▶ TASK INSTRUCTIONS
From the entries below, pull out each line where "agent" appears.

Records from a data source:
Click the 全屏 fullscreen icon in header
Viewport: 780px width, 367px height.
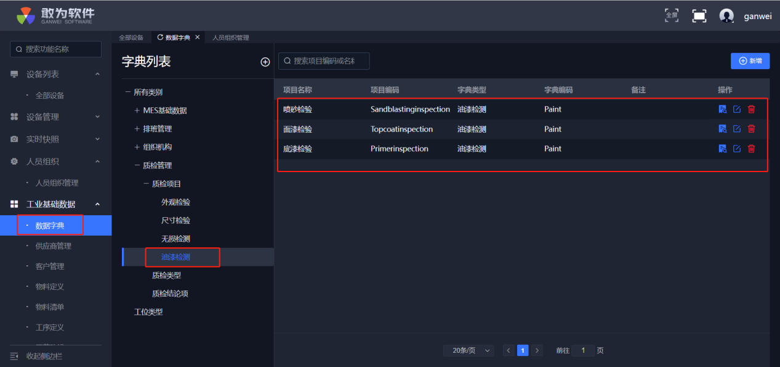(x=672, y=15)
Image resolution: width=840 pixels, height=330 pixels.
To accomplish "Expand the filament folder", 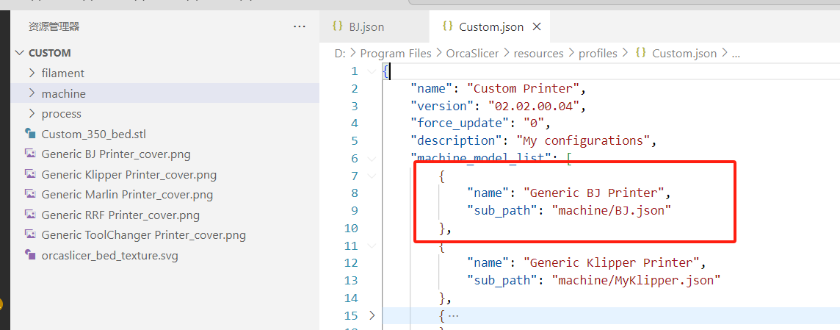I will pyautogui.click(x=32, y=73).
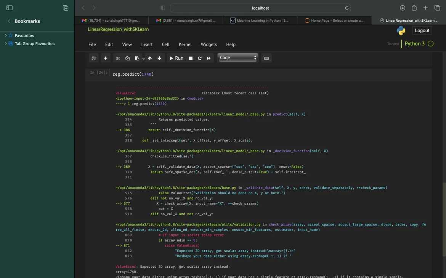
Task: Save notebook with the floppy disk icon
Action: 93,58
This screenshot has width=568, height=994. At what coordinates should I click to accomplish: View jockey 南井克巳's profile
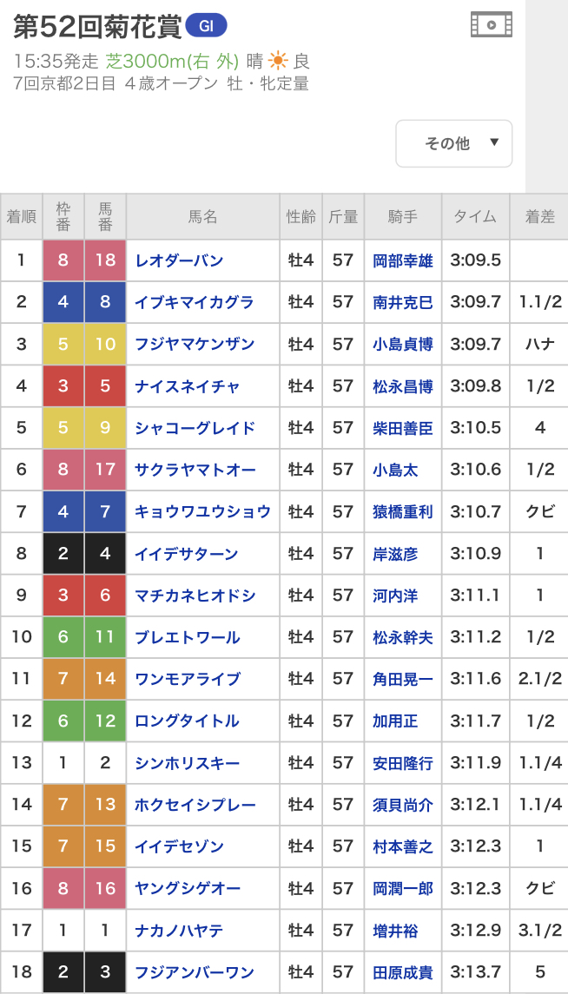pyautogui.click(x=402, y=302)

---

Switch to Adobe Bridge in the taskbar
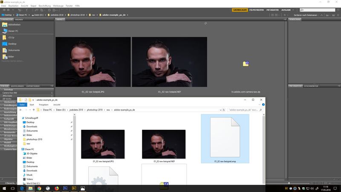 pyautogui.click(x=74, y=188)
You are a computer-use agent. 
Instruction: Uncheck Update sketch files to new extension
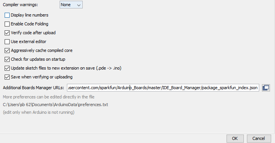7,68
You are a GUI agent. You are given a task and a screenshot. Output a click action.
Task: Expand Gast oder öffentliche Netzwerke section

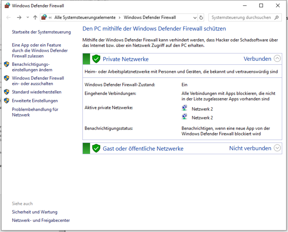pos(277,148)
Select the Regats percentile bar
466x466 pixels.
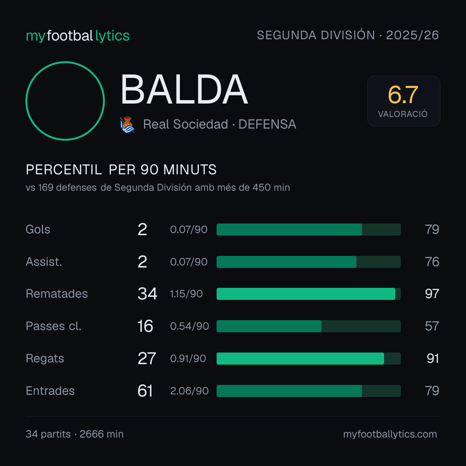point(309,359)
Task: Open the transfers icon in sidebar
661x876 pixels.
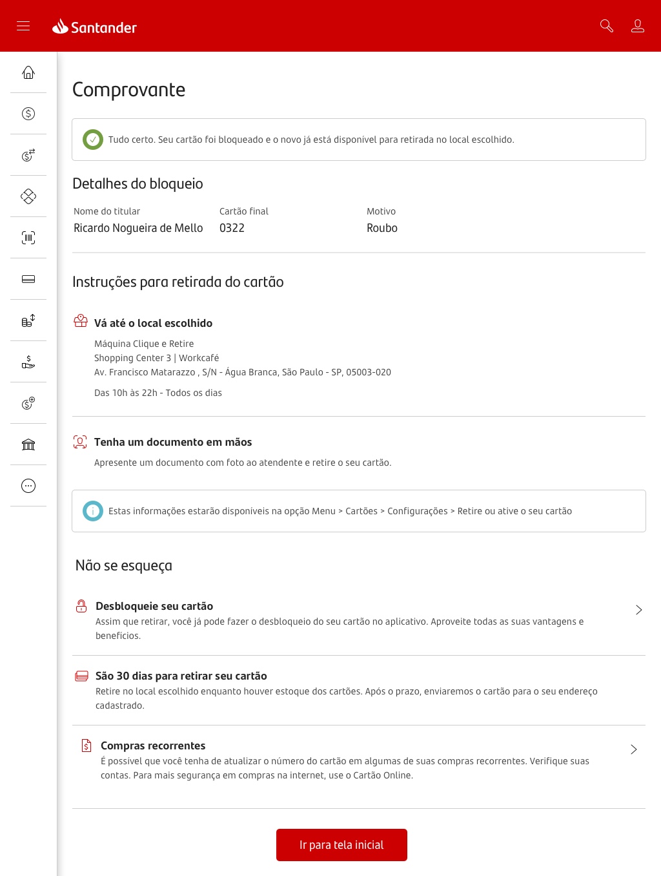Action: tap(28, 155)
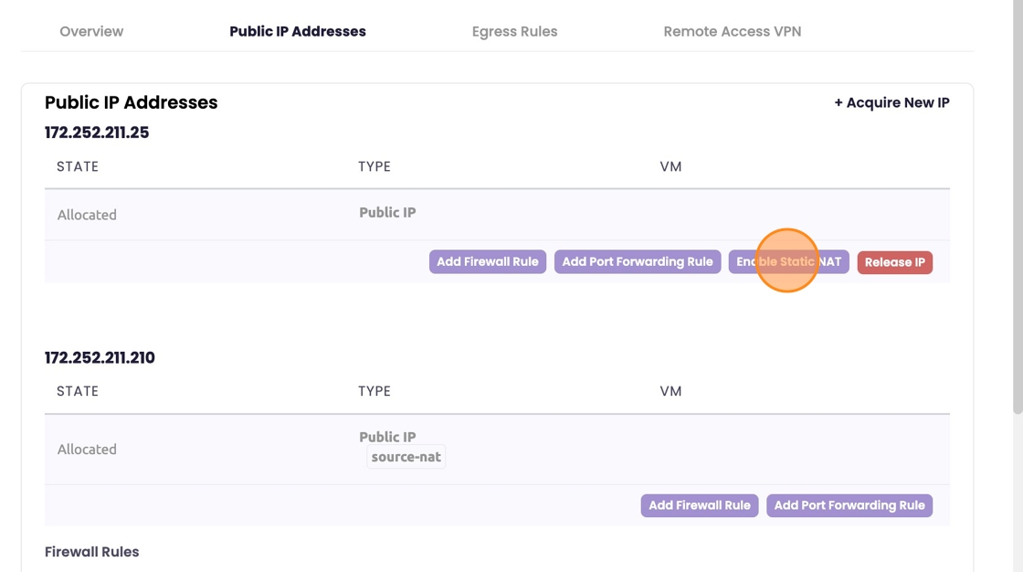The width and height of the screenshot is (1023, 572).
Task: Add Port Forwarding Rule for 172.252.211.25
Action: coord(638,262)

▶ YOUR SOLUTION
You are a computer-use agent. 
You are a GUI agent. You are given a task and a screenshot. Output a click action.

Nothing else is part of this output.